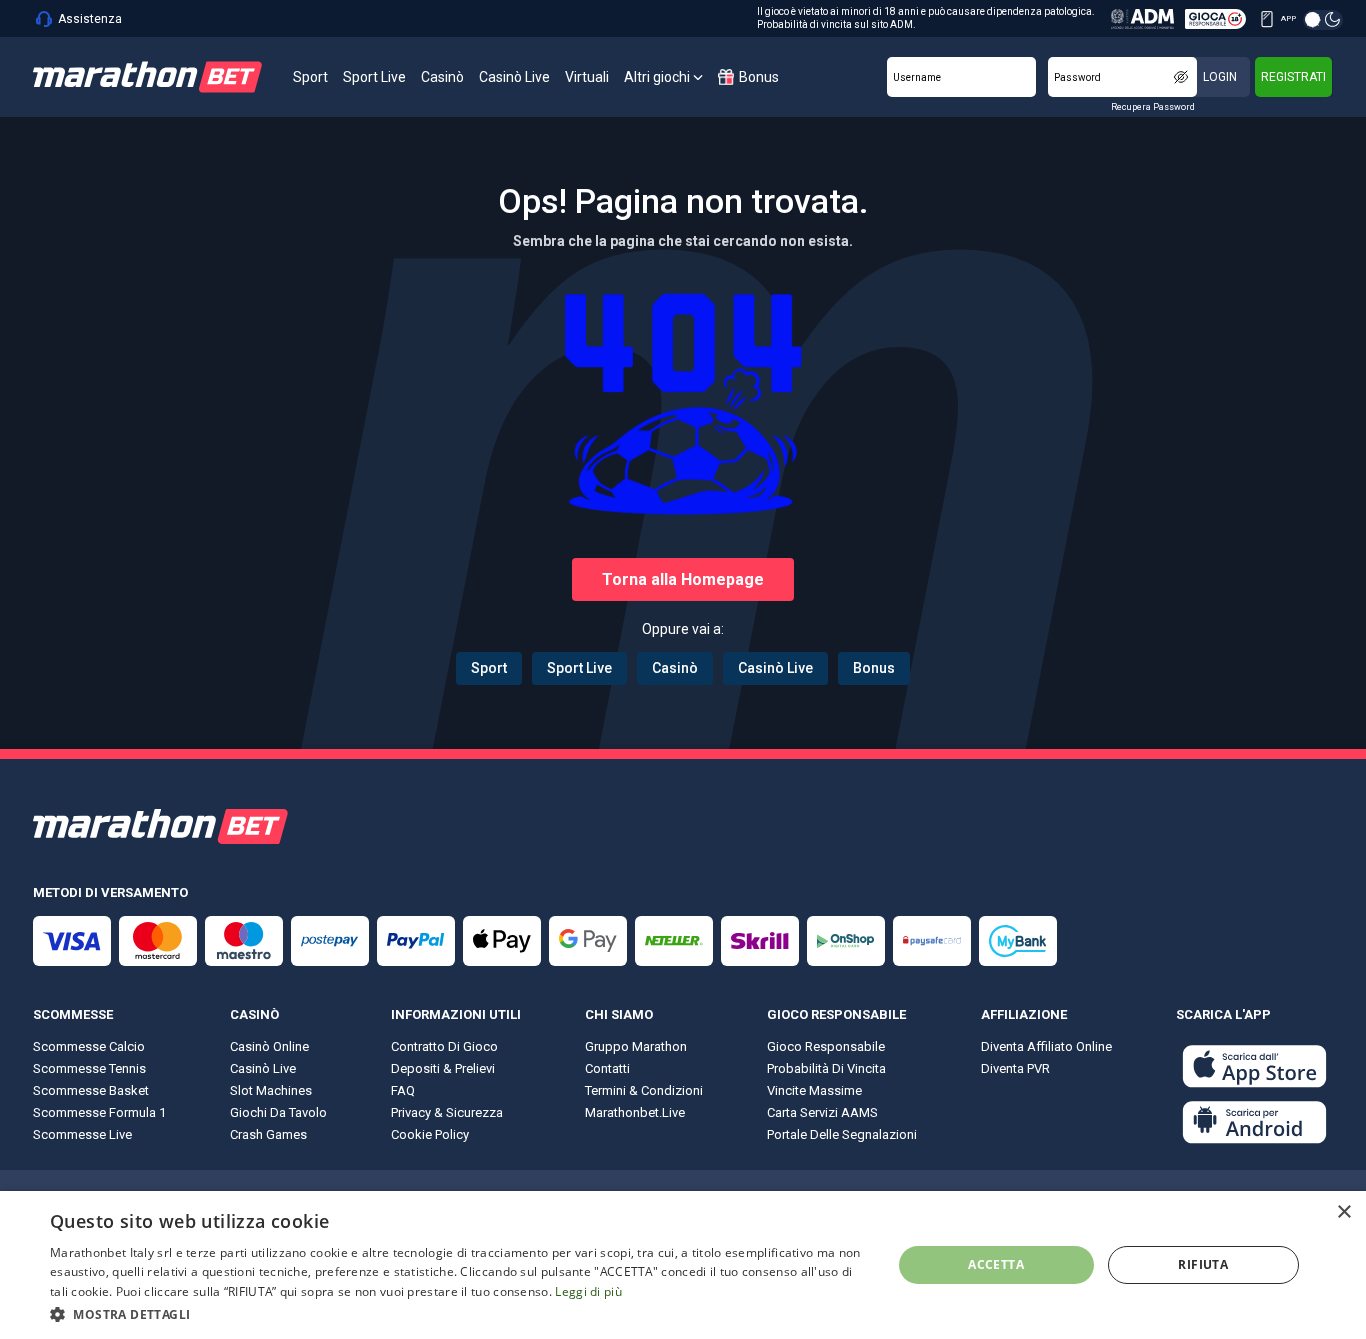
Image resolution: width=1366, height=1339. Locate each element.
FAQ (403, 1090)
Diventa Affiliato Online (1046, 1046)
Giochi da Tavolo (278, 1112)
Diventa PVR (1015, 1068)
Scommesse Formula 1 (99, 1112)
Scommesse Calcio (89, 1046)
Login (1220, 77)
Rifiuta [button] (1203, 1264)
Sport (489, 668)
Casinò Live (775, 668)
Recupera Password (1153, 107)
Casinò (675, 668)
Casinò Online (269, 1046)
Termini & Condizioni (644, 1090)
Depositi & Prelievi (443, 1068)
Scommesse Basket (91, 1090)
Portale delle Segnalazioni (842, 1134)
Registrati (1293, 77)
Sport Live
---
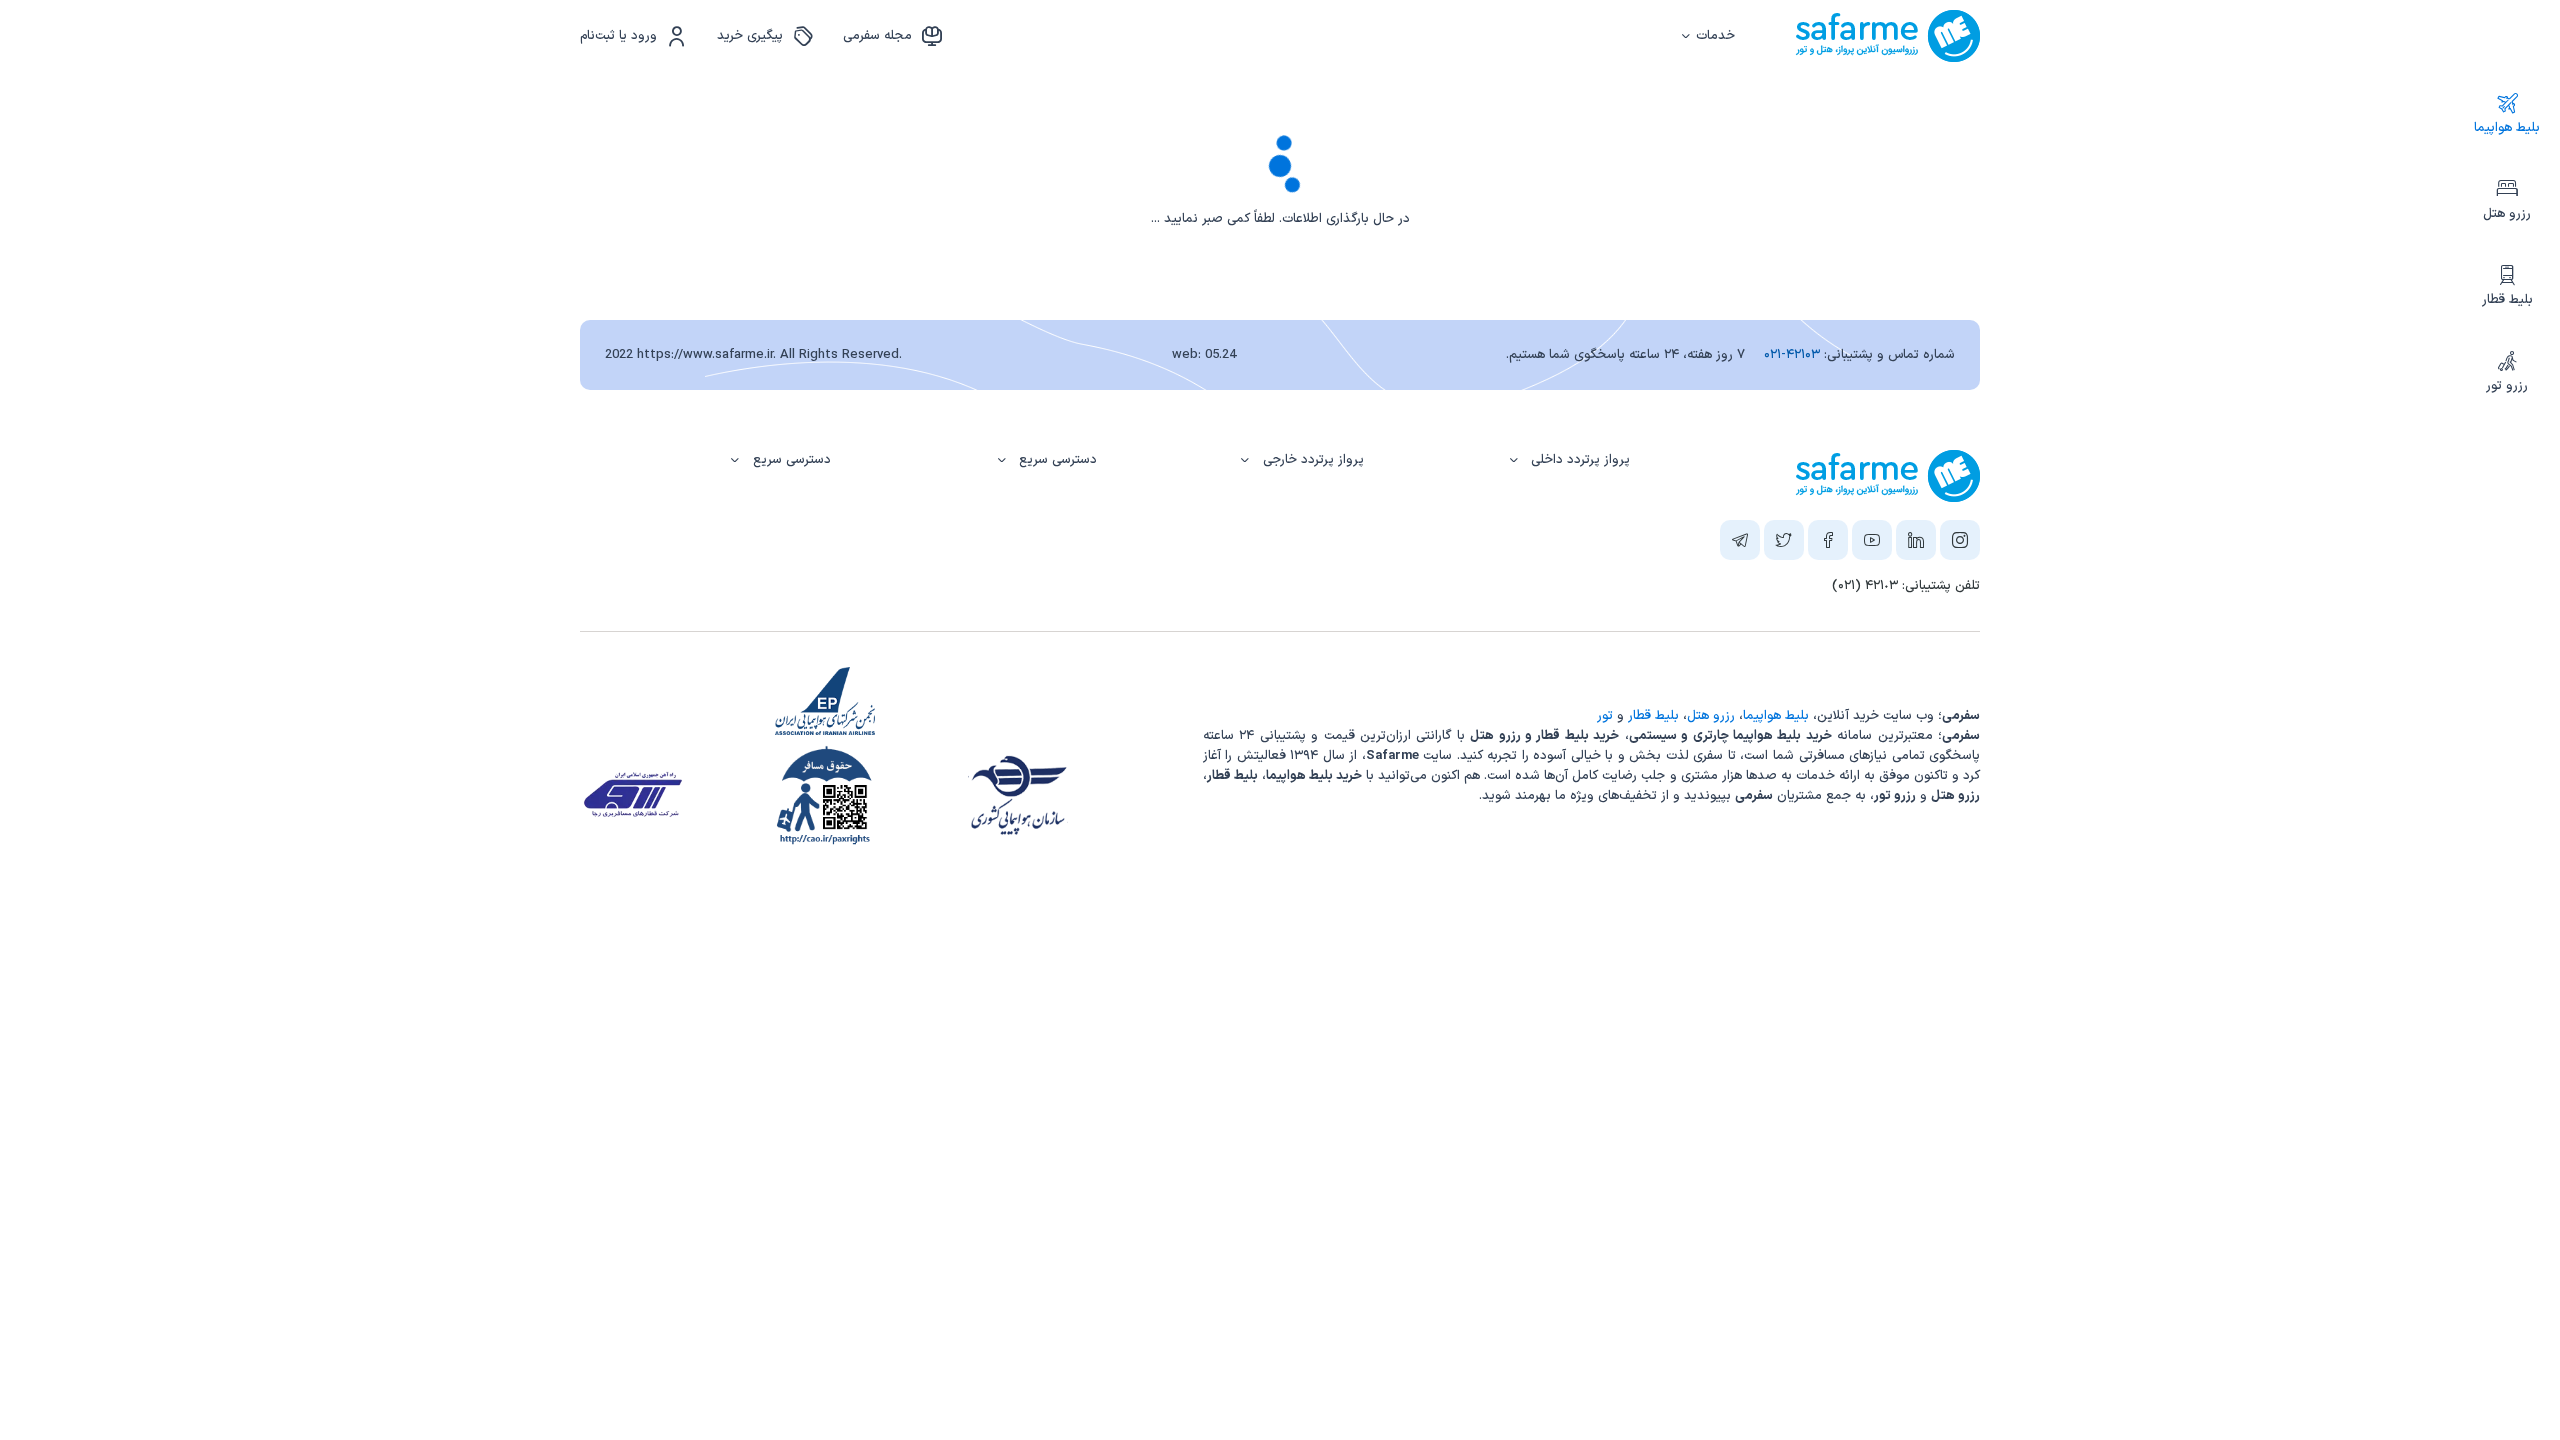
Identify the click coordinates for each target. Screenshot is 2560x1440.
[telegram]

**WHAT IS EXPECTED:**
A complete answer gives every line of the data that includes "Diventa".

**WRITTEN REPLY:**
Diventa Affiliato Online (1046, 1046)
Diventa PVR (1015, 1068)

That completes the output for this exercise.